Detailing examples of recent work by the Health Care Fraud Unit, Blanco highlighted that October 2016, Tenet Healthcare Corporation, a publicly-traded company and the third largest hospital chain in the United States, entered into a global resolution with the government, agreeing to resolve an investigation of a corporate bribery and fraud scheme at four Tenet-owned hospitals in Georgia and South Carolina. As part of that scheme, the hospitals paid over $12 million in bribes to a chain of prenatal care clinics in exchange for the referral of Medicaid patients.
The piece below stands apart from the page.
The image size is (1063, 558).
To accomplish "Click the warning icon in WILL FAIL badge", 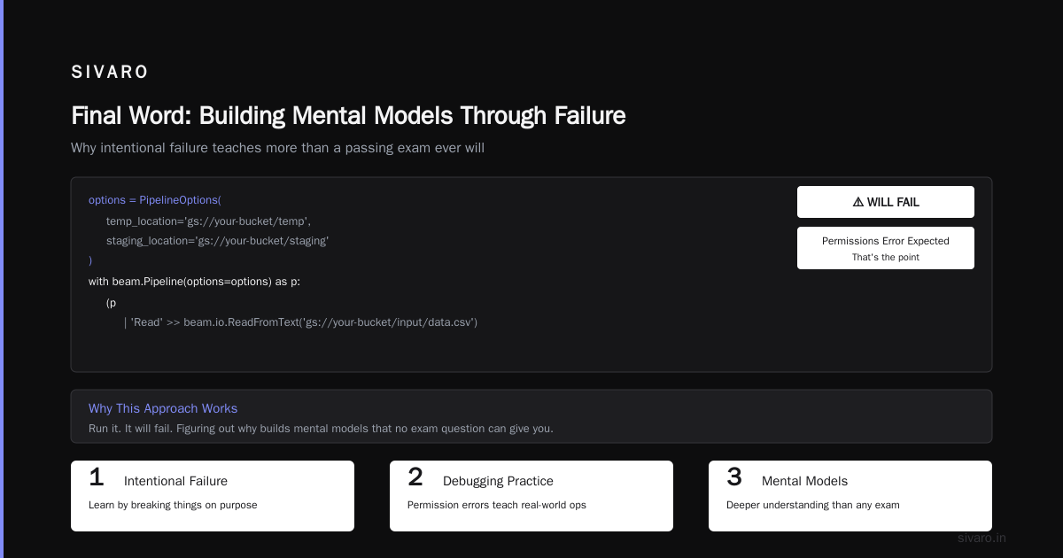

Under the global resolution: (1) two Tenet subsidiaries pleaded guilty to conspiracy to defraud the United States and pay kickbacks and bribes in violation of the Anti-Kickback Statute, and forfeited over $146 million in Medicare and Medicaid funds; (2) Tenet entered into a non-prosecution agreement requiring, among other things, an independent compliance monitor for a period of three years over all entities owned, in whole or in part by Tenet; and (3) Tenet and its subsidiaries entered into a civil settlement agreement and paid $368 million to the United States, the State of Georgia and the State of South Carolina (see Corporations, beware: Tenet Healthcare to pay $513M to settle kickback charges, Health Law Daily, October 4, 2016). Subsequently two individuals have pleaded guilty and a former senior executive of Tenet was indicted for the scheme (see DOJ comes for executive in Tenet fraud case, Health Law Daily, February 2, 2017).

CMS has estimated that the total health care spending in the United States in 2015 reached $3.2 trillion, or 17.8 percent of the gross domestic product. As such, the DOJ considered health care fraud as “egregious,” and from Blanco’s viewpoint, “despicable,” because it resulted in depriving medical care for those in actual need. Blanco noted that health care fraud impacts the public’s access to medical care, even the most basic forms, because fraud increases the costs for all.